◆ **Directions for this task**:
Repeat the entries verbatim.
[[ Records provided open ]]
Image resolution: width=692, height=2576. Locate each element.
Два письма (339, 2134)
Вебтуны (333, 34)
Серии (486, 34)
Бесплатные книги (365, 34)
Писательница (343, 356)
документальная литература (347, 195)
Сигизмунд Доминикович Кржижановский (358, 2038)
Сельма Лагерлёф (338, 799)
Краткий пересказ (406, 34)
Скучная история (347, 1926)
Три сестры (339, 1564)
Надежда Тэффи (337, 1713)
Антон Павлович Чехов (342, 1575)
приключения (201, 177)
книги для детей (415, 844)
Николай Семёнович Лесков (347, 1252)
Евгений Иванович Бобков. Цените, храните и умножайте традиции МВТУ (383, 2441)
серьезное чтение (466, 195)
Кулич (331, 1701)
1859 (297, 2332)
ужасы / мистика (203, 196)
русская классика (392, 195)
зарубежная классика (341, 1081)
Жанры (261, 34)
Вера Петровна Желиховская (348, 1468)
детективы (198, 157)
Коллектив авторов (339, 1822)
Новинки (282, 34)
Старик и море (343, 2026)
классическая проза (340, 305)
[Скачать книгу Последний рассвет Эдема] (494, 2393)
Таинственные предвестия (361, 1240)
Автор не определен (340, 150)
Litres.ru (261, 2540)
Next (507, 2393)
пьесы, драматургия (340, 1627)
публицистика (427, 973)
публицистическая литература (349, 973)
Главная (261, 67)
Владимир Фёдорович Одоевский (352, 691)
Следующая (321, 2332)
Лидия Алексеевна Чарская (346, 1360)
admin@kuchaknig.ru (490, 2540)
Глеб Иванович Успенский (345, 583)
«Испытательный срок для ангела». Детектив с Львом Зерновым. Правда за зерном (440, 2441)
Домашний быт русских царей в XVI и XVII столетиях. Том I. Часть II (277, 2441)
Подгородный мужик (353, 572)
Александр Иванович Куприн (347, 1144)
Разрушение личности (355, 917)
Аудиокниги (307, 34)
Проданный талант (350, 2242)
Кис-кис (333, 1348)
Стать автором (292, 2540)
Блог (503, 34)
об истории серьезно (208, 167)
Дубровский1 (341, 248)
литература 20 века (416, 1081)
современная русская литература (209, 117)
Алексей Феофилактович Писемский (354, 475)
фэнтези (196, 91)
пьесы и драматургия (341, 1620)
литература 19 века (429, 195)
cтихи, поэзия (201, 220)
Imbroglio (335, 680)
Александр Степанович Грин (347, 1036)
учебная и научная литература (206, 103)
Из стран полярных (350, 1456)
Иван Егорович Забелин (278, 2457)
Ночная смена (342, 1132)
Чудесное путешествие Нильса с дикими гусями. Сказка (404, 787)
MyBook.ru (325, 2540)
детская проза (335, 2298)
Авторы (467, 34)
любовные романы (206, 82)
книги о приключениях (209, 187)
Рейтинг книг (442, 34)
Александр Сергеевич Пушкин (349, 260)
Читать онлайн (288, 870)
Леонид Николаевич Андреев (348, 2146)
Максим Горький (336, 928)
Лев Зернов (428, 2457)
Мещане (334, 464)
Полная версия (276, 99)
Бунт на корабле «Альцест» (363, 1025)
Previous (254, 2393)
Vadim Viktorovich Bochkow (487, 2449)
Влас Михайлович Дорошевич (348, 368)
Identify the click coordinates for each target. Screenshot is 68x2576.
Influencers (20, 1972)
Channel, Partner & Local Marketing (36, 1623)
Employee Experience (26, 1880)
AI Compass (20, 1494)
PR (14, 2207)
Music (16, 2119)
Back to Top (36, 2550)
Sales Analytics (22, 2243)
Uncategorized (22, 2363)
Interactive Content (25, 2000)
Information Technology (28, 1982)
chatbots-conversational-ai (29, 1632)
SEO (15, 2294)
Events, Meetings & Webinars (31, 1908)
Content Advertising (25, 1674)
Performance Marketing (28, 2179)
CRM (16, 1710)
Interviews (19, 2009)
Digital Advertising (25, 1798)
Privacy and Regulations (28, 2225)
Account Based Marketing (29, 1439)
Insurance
[[ Records provided closed ]]
◆ **Output for this task**:
Image resolution: width=692, height=2576. Locate each element.
Два письма (339, 2134)
Вебтуны (333, 34)
Серии (486, 34)
Бесплатные книги (365, 34)
Писательница (343, 356)
документальная литература (347, 195)
Сигизмунд Доминикович Кржижановский (358, 2038)
Сельма Лагерлёф (338, 799)
Краткий пересказ (406, 34)
Скучная история (347, 1926)
Три сестры (339, 1564)
Надежда Тэффи (337, 1713)
Антон Павлович Чехов (342, 1575)
приключения (201, 177)
книги для детей (415, 844)
Николай Семёнович Лесков (347, 1252)
Евгений Иванович Бобков. Цените, храните и умножайте традиции МВТУ (383, 2441)
серьезное чтение (466, 195)
Кулич (331, 1701)
1859 (297, 2332)
ужасы / мистика (203, 196)
русская классика (392, 195)
зарубежная классика (341, 1081)
Жанры (261, 34)
Вера Петровна Желиховская (348, 1468)
детективы (198, 157)
Коллектив авторов (339, 1822)
Новинки (282, 34)
Старик и море (343, 2026)
классическая проза (340, 305)
[Скачать книгу Последний рассвет Эдема] (494, 2393)
Таинственные предвестия (361, 1240)
Автор не определен (340, 150)
Litres.ru (261, 2540)
Next (507, 2393)
пьесы, драматургия (340, 1627)
публицистика (427, 973)
публицистическая литература (349, 973)
Главная (261, 67)
Владимир Фёдорович Одоевский (352, 691)
Следующая (321, 2332)
Лидия Алексеевна Чарская (346, 1360)
admin@kuchaknig.ru (490, 2540)
Глеб Иванович Успенский (345, 583)
«Испытательный срок для ангела». Детектив с Львом Зерновым. Правда за зерном (440, 2441)
Домашний быт русских царей в XVI и XVII столетиях. Том I. Часть II (277, 2441)
Подгородный мужик (353, 572)
Александр Иванович Куприн (347, 1144)
Разрушение личности (355, 917)
Аудиокниги (307, 34)
Проданный талант (350, 2242)
Кис-кис (333, 1348)
Стать автором (292, 2540)
Блог (503, 34)
об истории серьезно (208, 167)
Дубровский1 (341, 248)
литература 20 века (416, 1081)
современная русская литература (209, 117)
Алексей Феофилактович Писемский (354, 475)
фэнтези (196, 91)
пьесы и драматургия (341, 1620)
литература 19 века (429, 195)
cтихи, поэзия (201, 220)
Imbroglio (335, 680)
Александр Степанович Грин (347, 1036)
учебная и научная литература (206, 103)
Из стран полярных (350, 1456)
Иван Егорович Забелин (278, 2457)
Ночная смена (342, 1132)
Чудесное путешествие Нильса с дикими гусями. Сказка (404, 787)
MyBook.ru (325, 2540)
детская проза (335, 2298)
Авторы (467, 34)
любовные романы (206, 82)
книги о приключениях (209, 187)
Рейтинг книг (442, 34)
Александр Сергеевич Пушкин (349, 260)
Читать онлайн (288, 870)
Леонид Николаевич Андреев (348, 2146)
Максим Горький (336, 928)
Лев Зернов (428, 2457)
Мещане (334, 464)
Полная версия (276, 99)
Бунт на корабле «Альцест» (363, 1025)
Previous (254, 2393)
Vadim Viktorovich Bochkow (487, 2449)
Влас Михайлович Дорошевич (348, 368)
Identify the click coordinates for each target. Screenshot is 68x2576.
Influencers (20, 1972)
Channel, Partner & Local Marketing (36, 1623)
Employee Experience (26, 1880)
AI Compass (20, 1494)
PR (14, 2207)
Music (16, 2119)
Back to Top (36, 2550)
Sales Analytics (22, 2243)
Uncategorized (22, 2363)
Interactive Content (25, 2000)
Information Technology (28, 1982)
chatbots-conversational-ai (29, 1632)
SEO (15, 2294)
Events, Meetings & Webinars (31, 1908)
Content Advertising (25, 1674)
Performance Marketing (28, 2179)
CRM (16, 1710)
Interviews (19, 2009)
Digital Advertising (25, 1798)
Privacy and Regulations (28, 2225)
Account Based Marketing (29, 1439)
Insurance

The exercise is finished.